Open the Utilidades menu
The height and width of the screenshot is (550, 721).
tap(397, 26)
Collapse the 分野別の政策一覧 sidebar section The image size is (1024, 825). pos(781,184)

+ + + + + + +

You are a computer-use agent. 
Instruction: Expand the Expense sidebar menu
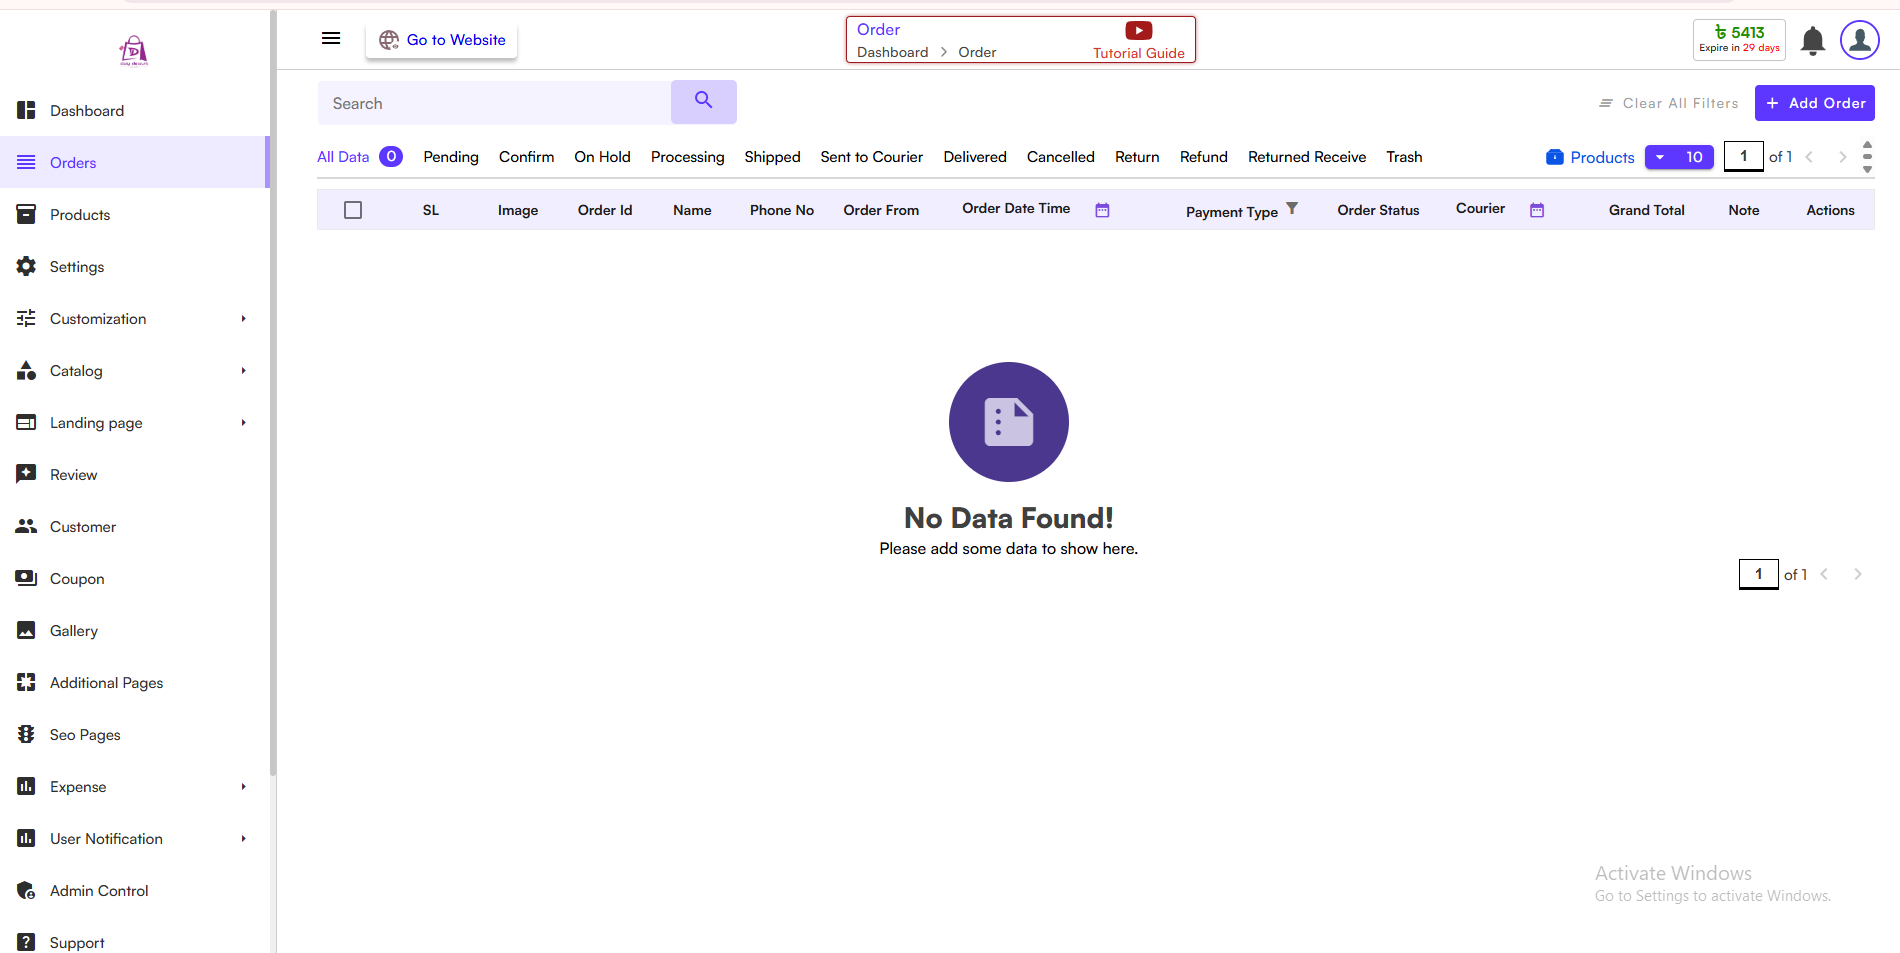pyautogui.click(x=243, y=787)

+ + + + + + +

#### Assignment:
Within the material above, transcribe exactly the lines that run from the line holding "Open the Utilidades menu" through the line holding "Collapse the 分野別の政策一覧".

#### Reply:
Open the Utilidades menu
The height and width of the screenshot is (550, 721).
tap(397, 26)
Collapse the 分野別の政策一覧 sidebar section The image size is (1024, 825). pos(781,184)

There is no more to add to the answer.